Extracted records

******

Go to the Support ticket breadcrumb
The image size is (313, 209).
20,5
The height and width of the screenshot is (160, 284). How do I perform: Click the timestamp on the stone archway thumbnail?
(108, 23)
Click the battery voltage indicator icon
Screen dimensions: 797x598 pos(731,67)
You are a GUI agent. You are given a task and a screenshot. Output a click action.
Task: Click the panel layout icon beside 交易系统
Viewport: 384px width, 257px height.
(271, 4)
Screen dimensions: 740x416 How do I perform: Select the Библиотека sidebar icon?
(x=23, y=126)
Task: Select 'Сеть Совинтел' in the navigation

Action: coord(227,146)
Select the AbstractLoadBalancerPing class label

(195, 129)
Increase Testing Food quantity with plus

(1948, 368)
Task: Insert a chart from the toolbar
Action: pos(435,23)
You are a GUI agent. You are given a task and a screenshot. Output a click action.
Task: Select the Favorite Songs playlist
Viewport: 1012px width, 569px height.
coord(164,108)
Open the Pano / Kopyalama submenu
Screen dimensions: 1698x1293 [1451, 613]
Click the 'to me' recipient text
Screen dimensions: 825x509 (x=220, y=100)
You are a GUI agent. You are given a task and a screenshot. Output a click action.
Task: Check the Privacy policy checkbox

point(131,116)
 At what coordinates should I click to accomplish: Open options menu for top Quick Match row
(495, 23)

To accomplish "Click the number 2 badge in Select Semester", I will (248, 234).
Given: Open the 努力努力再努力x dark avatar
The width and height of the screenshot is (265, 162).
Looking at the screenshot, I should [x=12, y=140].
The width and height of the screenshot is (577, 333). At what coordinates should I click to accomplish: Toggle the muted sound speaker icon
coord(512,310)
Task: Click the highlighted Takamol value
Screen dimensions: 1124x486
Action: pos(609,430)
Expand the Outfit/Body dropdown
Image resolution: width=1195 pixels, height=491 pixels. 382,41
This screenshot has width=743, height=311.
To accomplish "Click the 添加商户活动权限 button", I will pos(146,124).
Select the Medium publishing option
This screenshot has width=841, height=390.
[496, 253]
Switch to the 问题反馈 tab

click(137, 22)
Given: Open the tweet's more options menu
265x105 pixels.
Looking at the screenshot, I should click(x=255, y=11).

******

What you have to do >> Each entry above is to be transcribed word for word.

Answer to the problem >>
Go to the Support ticket breadcrumb
The image size is (313, 209).
20,5
The height and width of the screenshot is (160, 284). How do I perform: Click the timestamp on the stone archway thumbnail?
(108, 23)
Click the battery voltage indicator icon
Screen dimensions: 797x598 pos(731,67)
You are a GUI agent. You are given a task and a screenshot. Output a click action.
Task: Click the panel layout icon beside 交易系统
Viewport: 384px width, 257px height.
(271, 4)
Screen dimensions: 740x416 How do I perform: Select the Библиотека sidebar icon?
(x=23, y=126)
Task: Select 'Сеть Совинтел' in the navigation

Action: coord(227,146)
Select the AbstractLoadBalancerPing class label

(195, 129)
Increase Testing Food quantity with plus

(1948, 368)
Task: Insert a chart from the toolbar
Action: pos(435,23)
You are a GUI agent. You are given a task and a screenshot. Output a click action.
Task: Select the Favorite Songs playlist
Viewport: 1012px width, 569px height.
coord(164,108)
Open the Pano / Kopyalama submenu
Screen dimensions: 1698x1293 [1451, 613]
Click the 'to me' recipient text
Screen dimensions: 825x509 (x=220, y=100)
You are a GUI agent. You are given a task and a screenshot. Output a click action.
Task: Check the Privacy policy checkbox

point(131,116)
 At what coordinates should I click to accomplish: Open options menu for top Quick Match row
(495, 23)

To accomplish "Click the number 2 badge in Select Semester", I will (248, 234).
Given: Open the 努力努力再努力x dark avatar
The width and height of the screenshot is (265, 162).
Looking at the screenshot, I should [x=12, y=140].
The width and height of the screenshot is (577, 333). At what coordinates should I click to accomplish: Toggle the muted sound speaker icon
coord(512,310)
Task: Click the highlighted Takamol value
Screen dimensions: 1124x486
Action: pos(609,430)
Expand the Outfit/Body dropdown
Image resolution: width=1195 pixels, height=491 pixels. 382,41
This screenshot has width=743, height=311.
To accomplish "Click the 添加商户活动权限 button", I will pos(146,124).
Select the Medium publishing option
This screenshot has width=841, height=390.
[496, 253]
Switch to the 问题反馈 tab

click(137, 22)
Given: Open the tweet's more options menu
265x105 pixels.
Looking at the screenshot, I should click(x=255, y=11).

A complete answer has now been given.